Document excerpt:
It will also apply to functional goods that can be worn, used, utilized, imported and circulated in Indonesia’s territory.

Under Islamic law, some materials are considered haram (forbidden, the opposite of halal) for consumption, including pork, alcohol, blood and other things considered as containing impurities. The law was enacted to protect the nation’s Muslim population from being exposed to non-halal products.

The new law states that halal checking will also include the manufacturing process, packaging, distribution, sales and serving. Muslims need to ensure that halal products are not mixed with non-halal products during production and distribution.

Non-halal products circulated in Southeast Asia’s largest economy must be labeled “non-halal.”

Previously, halal certification was supervised by the MUI. However, the new law now mandates the establishment of a new agency, the Halal Product Guarantee Agency, known as BPJPH. This agency, which will be supervised by the Ministry of Religious Affairs, will be responsible for issuing halal certificates to producers.


The September law mandates the establishment of BPJPH within three years of the law being enacted. In the meantime, MUI is still the authorized halal certificate issuer.

Source material:
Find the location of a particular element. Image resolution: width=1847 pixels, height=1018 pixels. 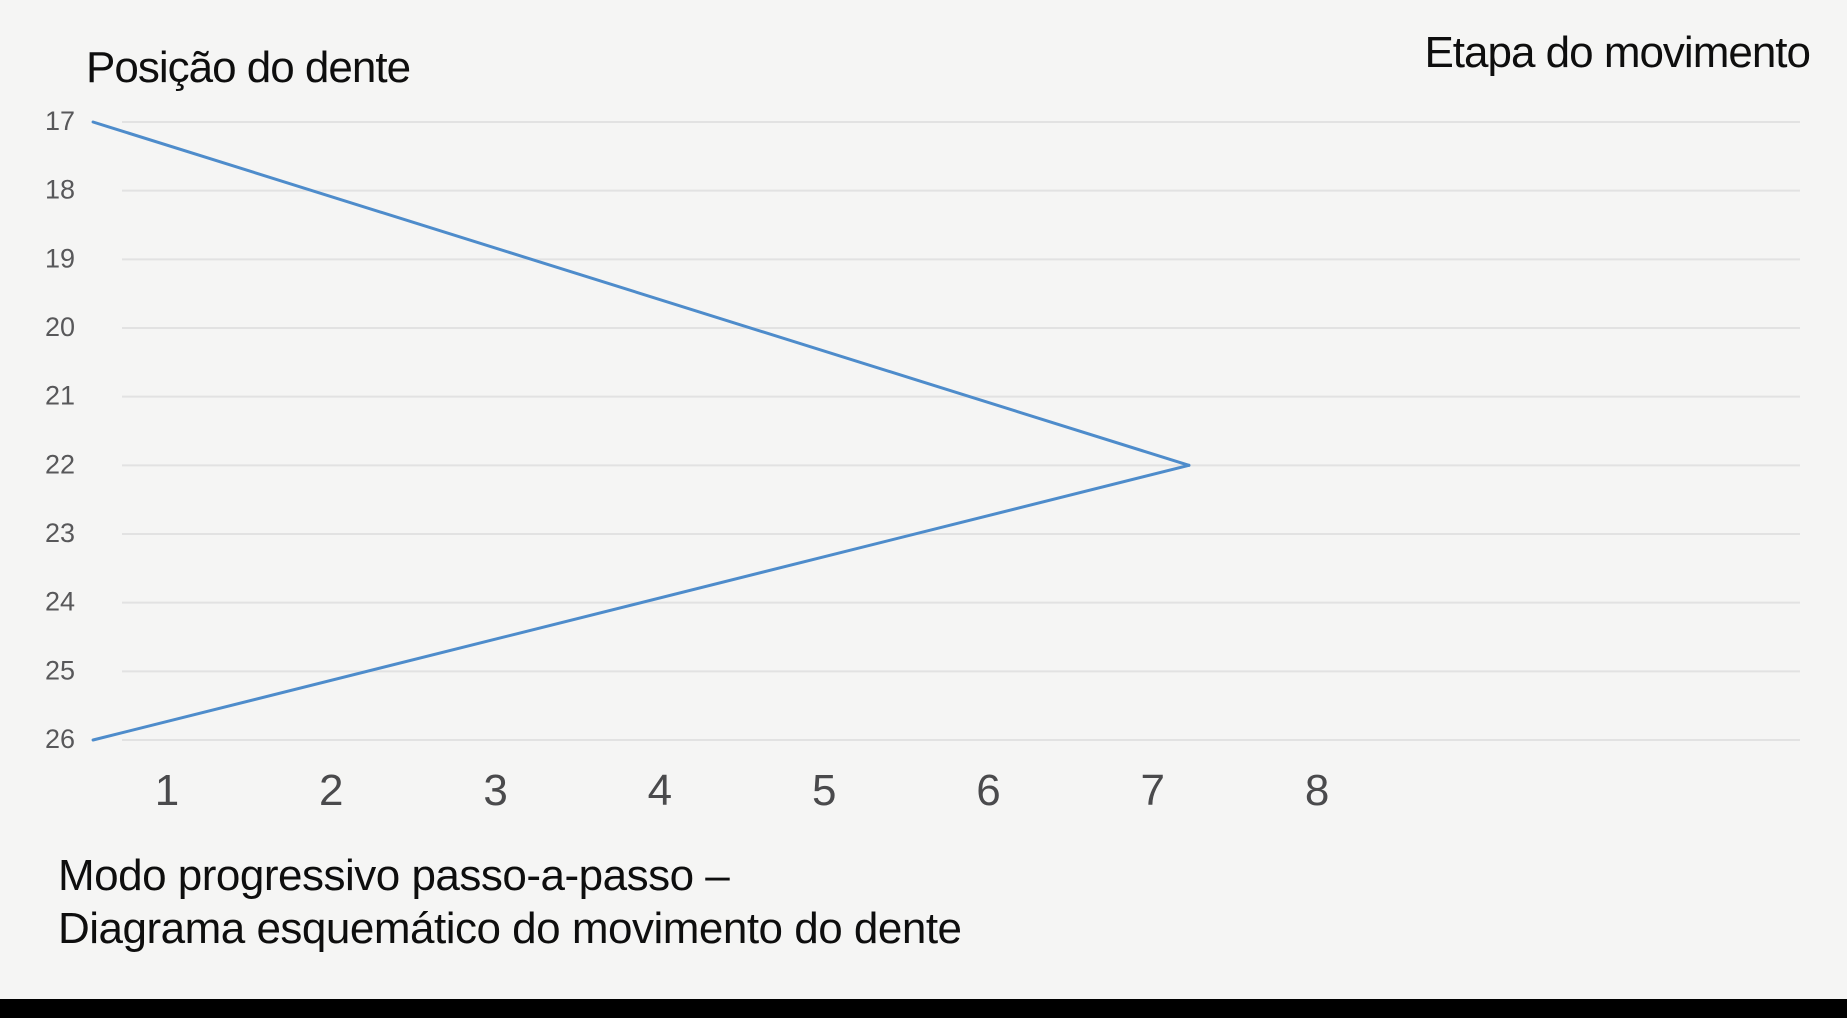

Problem to work on: Carry on the passage about Indonesia's halal product law, picking up right after its final sentence.

Result for this task:
Although the BPJPH will issue the certificates, the halal verification process will be handed over to a third party called the Halal Inspection Institution, known as LPH, which will go out into the field to check on the processing of raw materials inside or outside of the manufacturing facilities.

It will also check the composition of raw materials, and the government has set a requirement that it must employ at least three inspectors, operate its own laboratory or use other certified parties that have laboratories to support the halal check for products.

The government is also required to issue a regulation to further regulate the LPH.

Hasanuddin said there will also be an agency that audits the halal certificates, and that MUI will play an important role in passing judgment over halal and haram definitions.

According to the new law, the government is required to issue the implementing regulations within two years and effectively implement the law within five years after it was enacted. This means that by 2019, halal labeling will be mandatory for all products circulated in Indonesia.

The law also said it will acknowledge products from overseas that have halal certificates, but it is not automatically granted as there must be cooperation in place between Indonesia and the foreign government from where the product originates.

Under the new law, a halal certificate, once secured, is valid for four years, and subject to extensions.

Business prefers the old system

However, not everyone is happy about the new law. Much of the business community – both domestic and foreign – has said it prefers the previous, voluntary labeling system.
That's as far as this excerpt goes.